Sunday, January 06, 2008

Why is it so hard to clearly explain what 'chromosome' means?

I'm polishing up some of the material I'll present in classes #4 and #5 of my intro biology course. I think class #4 is OK. It introduces DNA, chromosomes and genes, although 'introduces' is hardly the right term for something the students will have been learning about about since grade school. In this class chromosomes are just DNA molecules big enough that they have lots of genes, and different chromosomes have different sequences and different genes. But it gets a lot more complicated in class #5.

Class #5 is about how DNA and genes and chromosomes vary. It first introduces the evolutionary concept of homology - defined as similarity because of descent from a common ancestor.

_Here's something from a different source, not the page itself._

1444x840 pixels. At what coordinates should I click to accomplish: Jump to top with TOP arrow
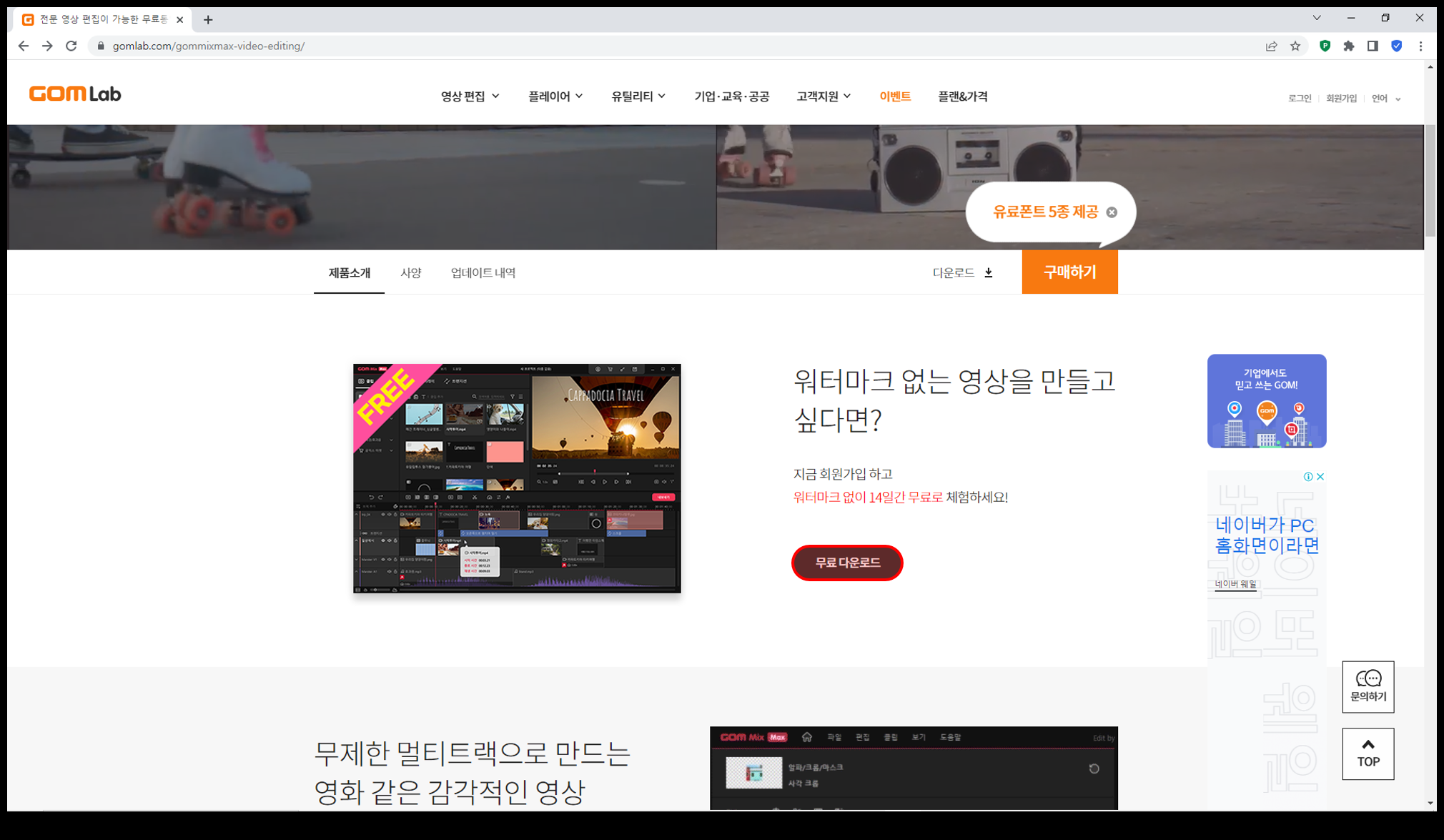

Then we take the previous class's introduction to chromosomes etc. and consider the relationship between our paternal and maternal sets of chromosomes, and why we refer to them as 'homologous'. I push the idea of these being different versions of the same chromosome, but students often find the whole business confusing, which puts them in deep trouble when we move on to meiosis and genetic analysis.

Part of the confusion arises because chromosomes are physical things but they are also conceptual categories of things. Two particular DNA molecules in a particular cell in your body (e.g. in the skin cell closest to the tip of your left index finger) are chromosome 13s, but we can also refer to 'your maternal chromosome 13' (of which there are as many as there are cells in your body, about 10^10) and to 'human chromosome 13' (2 x ~10^10 x ~7x10^9). And these are far from identical.

Students need to think about the differences between the versions of human chromosome 13, as well as what unites them, and this isn't easy. This point in the class will be a good place (one of many) to emphasize the importance of variation in biology. For first-year students, having to think about variation and diversity will be new, and it's one of the big things that separates biology from the physical sciences (see Why biology is harder than physics).

Maybe I can give them a sketch that moves out from the single cell to the human population. Let's see what I can pull together from Google Images.

1 comment:

  1. Something that might be useful in introducing chromosomes...

    In section 1.2 of John Gillespie's, 'Population Genetics : A Concise Guide', he has a short, lucid discussion of identity of genes (by state, by origin, by descent). "A human chromosome 13" is a shorthand for a more precise correspondence. He's talking about hunks of DNA on chromosomes, but it will apply to whole chromosomes just as well.